Last week I wrote about how to deal with unexpected change. I was blessed with some very supportive answers from fellow bloggers…and an underlying message was to take some time and listen…which I did. I discovered that deep down I was anticipating the grief: the sadness, and pain, I was going to feel because of the change I would be undergoing.  And this anticipatory grief was getting in my way—my feelings were not being tended to, and I couldn’t make any choices because I was ignoring what I was really feeling. It was hard to discover my true feelings because what was going to happen was something good, and yet, I was feeling sad.

When I did my residency at the hospital years ago, I used to talk about anticipatory grief often with my colleagues. I worked in the ICU and Transplant Units and could often tell when death was near and I knew when I was feeling sad about losing my patient and watching the family grieve as well. I understood this grief. It made sense. I could call it by its name. Grieving death was normal…something to be expected—and the people I worked with understood it too. They created a safe place to talk about grief. 

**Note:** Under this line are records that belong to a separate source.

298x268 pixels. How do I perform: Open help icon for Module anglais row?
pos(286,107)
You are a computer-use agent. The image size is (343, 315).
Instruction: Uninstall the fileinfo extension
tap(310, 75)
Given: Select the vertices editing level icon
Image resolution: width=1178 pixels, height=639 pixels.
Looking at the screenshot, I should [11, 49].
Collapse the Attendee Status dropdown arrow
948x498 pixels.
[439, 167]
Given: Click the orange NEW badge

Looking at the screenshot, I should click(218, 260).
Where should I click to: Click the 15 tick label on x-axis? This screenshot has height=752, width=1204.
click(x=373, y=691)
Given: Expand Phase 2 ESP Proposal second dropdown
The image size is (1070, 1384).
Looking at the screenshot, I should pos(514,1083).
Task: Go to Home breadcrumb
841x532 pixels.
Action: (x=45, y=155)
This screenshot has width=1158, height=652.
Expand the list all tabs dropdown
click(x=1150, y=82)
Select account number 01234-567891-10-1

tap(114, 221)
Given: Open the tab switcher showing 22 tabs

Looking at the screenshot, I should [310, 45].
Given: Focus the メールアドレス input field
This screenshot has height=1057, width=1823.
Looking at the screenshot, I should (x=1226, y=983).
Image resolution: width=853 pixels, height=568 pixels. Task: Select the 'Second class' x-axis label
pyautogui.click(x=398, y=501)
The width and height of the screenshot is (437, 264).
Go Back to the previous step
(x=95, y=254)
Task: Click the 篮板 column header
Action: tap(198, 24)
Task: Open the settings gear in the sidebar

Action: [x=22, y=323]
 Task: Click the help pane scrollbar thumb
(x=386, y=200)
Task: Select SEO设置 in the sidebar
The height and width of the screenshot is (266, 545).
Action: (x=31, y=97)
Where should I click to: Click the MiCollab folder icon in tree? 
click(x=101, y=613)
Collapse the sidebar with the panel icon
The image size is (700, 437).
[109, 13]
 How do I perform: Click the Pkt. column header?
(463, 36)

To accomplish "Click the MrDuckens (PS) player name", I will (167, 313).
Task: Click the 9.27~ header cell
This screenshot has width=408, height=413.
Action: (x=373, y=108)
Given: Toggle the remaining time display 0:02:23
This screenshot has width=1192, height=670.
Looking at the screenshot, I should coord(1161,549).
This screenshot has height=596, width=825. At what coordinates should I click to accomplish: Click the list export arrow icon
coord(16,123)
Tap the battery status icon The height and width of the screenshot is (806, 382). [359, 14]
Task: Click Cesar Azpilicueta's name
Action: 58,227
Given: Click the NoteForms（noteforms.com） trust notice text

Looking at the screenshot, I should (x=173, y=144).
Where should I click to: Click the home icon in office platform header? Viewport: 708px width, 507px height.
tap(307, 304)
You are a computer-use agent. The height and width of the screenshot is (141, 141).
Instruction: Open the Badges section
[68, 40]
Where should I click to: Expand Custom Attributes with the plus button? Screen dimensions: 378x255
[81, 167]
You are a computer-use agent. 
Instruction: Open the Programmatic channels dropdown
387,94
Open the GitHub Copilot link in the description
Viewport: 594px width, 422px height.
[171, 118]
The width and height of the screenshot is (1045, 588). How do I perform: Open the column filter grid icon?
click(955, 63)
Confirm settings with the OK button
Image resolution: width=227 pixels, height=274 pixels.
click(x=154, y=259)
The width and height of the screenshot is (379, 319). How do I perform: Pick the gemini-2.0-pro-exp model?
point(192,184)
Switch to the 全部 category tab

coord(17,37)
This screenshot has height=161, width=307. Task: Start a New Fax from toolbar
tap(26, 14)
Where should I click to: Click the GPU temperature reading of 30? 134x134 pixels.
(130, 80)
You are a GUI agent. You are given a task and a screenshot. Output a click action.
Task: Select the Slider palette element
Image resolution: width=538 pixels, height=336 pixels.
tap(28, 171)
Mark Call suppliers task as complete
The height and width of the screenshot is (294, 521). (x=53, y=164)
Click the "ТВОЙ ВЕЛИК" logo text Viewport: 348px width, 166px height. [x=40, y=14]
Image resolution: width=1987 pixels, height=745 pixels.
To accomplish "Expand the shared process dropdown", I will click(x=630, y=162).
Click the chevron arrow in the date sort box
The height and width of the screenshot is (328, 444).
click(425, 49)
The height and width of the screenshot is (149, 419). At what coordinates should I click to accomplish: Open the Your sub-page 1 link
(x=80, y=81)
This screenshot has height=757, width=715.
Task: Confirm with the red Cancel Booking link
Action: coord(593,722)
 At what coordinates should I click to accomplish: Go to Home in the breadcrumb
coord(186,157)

BUT! Grief isn’t just an experience before or after someone dies—Grief  is also very normal in the every day dealings of life. Every Day Grief can happen when: we have a baby & everything in life changes, or the kind of grief we have when we finish college, or the kind of grief we have when we move out of state, or the kind of grief we have when we realize we aren’t living the life we had hoped for and so on. [This kind of] grief  is not something we usually want to talk about in our culture. Consequently, when I say, I’m grieving about some future event or something I’m going through, I notice I often get the expected response: “It will be okay. Don’t worry so much.” Yet, the response I really need is a good LISTENING EAR, that is comfortable with my feelings…that says, “I hear what you are saying, and if you need anything, I’m here for you.”

I believe that  if we, as a culture, were more comfortable with grief, we all might be a lot happier & healthier in life: We could talk about what we feel—and feel listened to—and be able to move through our grief more naturally and comfortably.

  • We wouldn’t be hiding our feelings: Our grief wouldn’t be a hidden experience in our lives that keeps us feeling down—we would be dealing with what we were feeling and give ourselves the chance to understand what we really need at that time
  • We would be dealing with our feelings while they were happening: We would be able to be in the moment instead of  misunderstanding our feelings for something else.
  • We wouldn’t be as reactive to people who are close to us: Sometimes when we don’t understand our grief we may be more reactive towards  people we are close to. For example, we may get angry with our spouse because he or she says the wrong thing, when the real reason we are angry is because we don’t feel like we are being cared for—
  • We would be able to ask for help or care more easily when we know that we are grieving—if grieving is an accepted part of life–people won’t feel shamed for their feelings or experience of grief and thus, be more in tune with themselves and what they need when feeling this way.

Do you recognize when you are grieving?
Are you comfortable about feeling grief?
Are you able to talk openly about your grief? Whether it be about death, change, loss of self or identity, etc.?
 

It is always amazing to me how so many of us talk about wanting to be happy and positive all the time, but in doing so we often forget how important it is that we allow ourselves to feel sadness, anger, loss, etc. because by allowing ourselves to be open about our feelings we actually are allowing ourselves to heal—and the healing invites the positive, happy, joyful feelings to naturally arise.

Give yourself the gift of being tender with you, and let yourself grieve when you need to. Grief comes and goes whenever it wants to show up so don’t be hard on yourself and say, “What’s wrong with me?…Just let it be: accept it and love yourself enough to say, “It’s okay that I feel this way today.” And trust that there will be better days ahead when the time is right!

But also remember that being consumed with grief that leads to depression or grief that begins to interfere with your life, is not healthy— and you should seek help when you need it! You deserve to be well!